Sadly it is not priority to implement this year even if it is accepted, 
stuff like escape analysis is up this year.

>> > For one it allows the object you are awaiting
>> > on to control the continuation directly.
>>
>> If you want that for your library to look at the ``waitingOn`` 
>> variable for control over scheduling, go for it!
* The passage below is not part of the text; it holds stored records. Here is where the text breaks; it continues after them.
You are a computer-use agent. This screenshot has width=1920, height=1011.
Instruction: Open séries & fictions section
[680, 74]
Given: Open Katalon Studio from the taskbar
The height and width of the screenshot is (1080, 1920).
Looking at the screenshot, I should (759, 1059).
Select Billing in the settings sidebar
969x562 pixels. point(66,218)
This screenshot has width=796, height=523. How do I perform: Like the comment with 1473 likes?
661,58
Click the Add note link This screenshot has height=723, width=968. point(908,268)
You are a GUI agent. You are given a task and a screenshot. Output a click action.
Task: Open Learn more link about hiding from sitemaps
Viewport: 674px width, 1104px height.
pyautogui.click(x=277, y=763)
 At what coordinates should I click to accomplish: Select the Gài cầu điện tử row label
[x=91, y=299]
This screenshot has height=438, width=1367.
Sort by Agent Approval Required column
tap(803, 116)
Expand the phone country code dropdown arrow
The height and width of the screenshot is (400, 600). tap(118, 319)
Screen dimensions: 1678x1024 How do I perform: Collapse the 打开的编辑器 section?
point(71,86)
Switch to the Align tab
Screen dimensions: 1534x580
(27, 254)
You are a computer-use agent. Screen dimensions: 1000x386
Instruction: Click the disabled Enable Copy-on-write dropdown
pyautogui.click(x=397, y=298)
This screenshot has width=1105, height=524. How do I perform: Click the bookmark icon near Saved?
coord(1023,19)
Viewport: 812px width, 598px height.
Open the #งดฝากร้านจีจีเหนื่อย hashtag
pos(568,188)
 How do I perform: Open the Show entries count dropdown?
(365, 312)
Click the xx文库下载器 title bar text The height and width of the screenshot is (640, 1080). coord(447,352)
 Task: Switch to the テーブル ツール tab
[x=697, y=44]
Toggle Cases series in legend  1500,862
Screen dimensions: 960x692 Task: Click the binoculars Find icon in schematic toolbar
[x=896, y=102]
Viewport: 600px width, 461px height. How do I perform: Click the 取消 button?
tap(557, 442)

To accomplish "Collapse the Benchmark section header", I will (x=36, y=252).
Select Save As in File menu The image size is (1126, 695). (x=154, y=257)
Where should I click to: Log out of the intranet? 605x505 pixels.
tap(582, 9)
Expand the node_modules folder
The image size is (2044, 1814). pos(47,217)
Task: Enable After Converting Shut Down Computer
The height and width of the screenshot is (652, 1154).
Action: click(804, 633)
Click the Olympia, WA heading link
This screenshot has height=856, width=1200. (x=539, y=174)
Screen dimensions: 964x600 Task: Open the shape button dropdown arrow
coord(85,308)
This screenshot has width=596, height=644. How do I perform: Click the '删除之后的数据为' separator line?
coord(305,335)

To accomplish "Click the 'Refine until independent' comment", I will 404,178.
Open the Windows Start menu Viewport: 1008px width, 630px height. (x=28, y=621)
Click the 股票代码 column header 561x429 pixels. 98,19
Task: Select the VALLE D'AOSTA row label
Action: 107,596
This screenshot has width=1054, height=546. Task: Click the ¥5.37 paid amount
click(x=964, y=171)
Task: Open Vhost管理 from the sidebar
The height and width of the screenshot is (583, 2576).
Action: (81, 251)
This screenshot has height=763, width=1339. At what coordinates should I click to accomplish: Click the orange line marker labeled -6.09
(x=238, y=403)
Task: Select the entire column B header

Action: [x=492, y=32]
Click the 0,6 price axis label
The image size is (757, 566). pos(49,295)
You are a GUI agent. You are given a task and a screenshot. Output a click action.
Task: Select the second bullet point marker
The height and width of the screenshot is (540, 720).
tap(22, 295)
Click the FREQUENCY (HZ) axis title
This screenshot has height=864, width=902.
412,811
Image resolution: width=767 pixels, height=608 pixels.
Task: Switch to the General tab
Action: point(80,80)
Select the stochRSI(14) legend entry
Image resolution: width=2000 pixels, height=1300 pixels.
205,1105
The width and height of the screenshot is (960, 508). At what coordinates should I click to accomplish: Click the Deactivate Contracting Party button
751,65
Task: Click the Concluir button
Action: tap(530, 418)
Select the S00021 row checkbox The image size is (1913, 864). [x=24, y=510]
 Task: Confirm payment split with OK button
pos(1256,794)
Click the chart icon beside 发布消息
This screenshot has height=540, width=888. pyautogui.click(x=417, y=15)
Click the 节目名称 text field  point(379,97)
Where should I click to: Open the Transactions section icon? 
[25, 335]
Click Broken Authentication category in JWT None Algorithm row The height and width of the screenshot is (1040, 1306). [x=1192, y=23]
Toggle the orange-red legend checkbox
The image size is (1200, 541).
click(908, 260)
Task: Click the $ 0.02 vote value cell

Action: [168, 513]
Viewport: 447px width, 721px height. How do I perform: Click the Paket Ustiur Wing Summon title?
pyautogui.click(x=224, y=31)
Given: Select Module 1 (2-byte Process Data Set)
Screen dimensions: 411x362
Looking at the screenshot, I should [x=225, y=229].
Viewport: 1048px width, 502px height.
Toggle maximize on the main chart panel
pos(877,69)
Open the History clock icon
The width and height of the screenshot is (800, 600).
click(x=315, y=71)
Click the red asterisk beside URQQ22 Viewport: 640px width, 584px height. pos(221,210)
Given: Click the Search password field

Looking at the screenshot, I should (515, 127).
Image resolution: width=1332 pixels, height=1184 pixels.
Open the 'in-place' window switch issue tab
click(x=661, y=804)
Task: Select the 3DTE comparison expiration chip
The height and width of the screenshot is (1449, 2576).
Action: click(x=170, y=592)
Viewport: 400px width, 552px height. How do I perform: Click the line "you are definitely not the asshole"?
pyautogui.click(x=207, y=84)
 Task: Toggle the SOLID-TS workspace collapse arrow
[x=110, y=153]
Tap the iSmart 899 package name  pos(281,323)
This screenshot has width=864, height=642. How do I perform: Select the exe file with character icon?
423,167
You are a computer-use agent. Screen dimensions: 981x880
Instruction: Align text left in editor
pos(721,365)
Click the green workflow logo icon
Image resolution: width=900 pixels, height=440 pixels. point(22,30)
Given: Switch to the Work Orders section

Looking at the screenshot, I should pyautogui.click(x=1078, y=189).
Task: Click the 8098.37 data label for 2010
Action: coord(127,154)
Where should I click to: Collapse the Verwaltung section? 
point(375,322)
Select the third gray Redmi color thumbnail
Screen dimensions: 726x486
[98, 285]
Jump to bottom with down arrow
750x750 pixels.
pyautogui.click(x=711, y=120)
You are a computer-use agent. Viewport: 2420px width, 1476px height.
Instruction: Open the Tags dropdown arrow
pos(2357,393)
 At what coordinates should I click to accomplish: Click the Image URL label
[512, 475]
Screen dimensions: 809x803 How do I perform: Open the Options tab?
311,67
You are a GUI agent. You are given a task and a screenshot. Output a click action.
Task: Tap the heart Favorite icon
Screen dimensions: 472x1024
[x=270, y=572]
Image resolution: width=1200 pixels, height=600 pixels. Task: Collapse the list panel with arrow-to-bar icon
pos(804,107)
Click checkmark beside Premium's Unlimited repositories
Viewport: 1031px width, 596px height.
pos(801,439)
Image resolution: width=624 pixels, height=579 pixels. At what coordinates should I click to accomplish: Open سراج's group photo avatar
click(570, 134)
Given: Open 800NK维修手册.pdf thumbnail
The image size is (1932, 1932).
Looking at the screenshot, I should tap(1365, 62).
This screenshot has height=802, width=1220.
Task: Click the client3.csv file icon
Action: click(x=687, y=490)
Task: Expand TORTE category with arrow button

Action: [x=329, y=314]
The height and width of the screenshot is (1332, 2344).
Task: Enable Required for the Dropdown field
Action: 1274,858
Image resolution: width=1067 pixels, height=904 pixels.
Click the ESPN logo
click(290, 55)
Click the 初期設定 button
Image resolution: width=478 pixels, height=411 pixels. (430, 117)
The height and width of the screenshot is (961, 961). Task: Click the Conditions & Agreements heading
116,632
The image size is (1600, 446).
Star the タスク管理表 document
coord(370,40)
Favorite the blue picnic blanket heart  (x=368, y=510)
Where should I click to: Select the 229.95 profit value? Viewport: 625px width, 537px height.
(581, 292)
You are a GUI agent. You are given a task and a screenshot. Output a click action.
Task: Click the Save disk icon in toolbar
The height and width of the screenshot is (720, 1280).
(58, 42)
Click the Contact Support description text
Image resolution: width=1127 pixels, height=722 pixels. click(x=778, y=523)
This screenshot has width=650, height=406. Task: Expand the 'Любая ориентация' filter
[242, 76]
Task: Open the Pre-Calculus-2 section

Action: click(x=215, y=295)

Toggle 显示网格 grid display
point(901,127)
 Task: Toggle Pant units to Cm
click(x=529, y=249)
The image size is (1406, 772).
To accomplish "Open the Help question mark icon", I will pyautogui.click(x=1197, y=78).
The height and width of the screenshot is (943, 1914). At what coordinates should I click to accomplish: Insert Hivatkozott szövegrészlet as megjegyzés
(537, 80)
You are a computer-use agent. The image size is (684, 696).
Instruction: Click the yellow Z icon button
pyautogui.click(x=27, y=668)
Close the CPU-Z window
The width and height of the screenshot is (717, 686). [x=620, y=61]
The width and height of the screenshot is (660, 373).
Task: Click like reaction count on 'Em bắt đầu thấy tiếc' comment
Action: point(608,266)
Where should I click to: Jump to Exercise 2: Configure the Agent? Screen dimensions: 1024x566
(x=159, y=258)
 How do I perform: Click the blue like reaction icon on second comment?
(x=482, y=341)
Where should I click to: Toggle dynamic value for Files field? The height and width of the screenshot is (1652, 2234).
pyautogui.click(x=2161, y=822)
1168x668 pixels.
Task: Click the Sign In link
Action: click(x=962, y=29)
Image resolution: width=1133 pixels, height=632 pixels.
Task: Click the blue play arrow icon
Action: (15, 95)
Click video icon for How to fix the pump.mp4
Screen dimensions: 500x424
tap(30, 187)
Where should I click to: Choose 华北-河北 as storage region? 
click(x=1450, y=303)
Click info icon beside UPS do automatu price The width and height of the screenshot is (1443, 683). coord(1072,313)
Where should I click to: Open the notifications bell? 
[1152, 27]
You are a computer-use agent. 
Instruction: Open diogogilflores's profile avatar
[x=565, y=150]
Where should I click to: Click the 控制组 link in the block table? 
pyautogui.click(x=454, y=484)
Nothing in the DIP 
>> currently should stop you from doing that.
>>
>> [...]
>>
>> The language defines none of this _on purpose_.
> 
> As mentioned above, this needs to be made more clear in the DIP.
> 
> One possible challenge with this flexibility is whether it isn't too 
> flexible. It is not uncommon to have multiple eventloops in a program, 
> potentionally coming from distinct libraries. Without a common mechanism 
> to resume awaitables from each it might result in incompatibility galore.

I fear the opposite, that any attempted typed vtable to merge 
implementations is going to have minimal use and for all intents and 
purposes they will each be too specialized for their use case to make it 
worth adding.

Consider vibe.d a lot of projects are derived from it, and they use its 
abstractions.

In PhobosV3 is meant to take on the role of a correct event based 
library, so the hope is it'll be a root. Most likely there would also be 
one focused on speed.

Do you really want the correct-but-slower design to be used as part of 
the fast-with-assumptions implementation?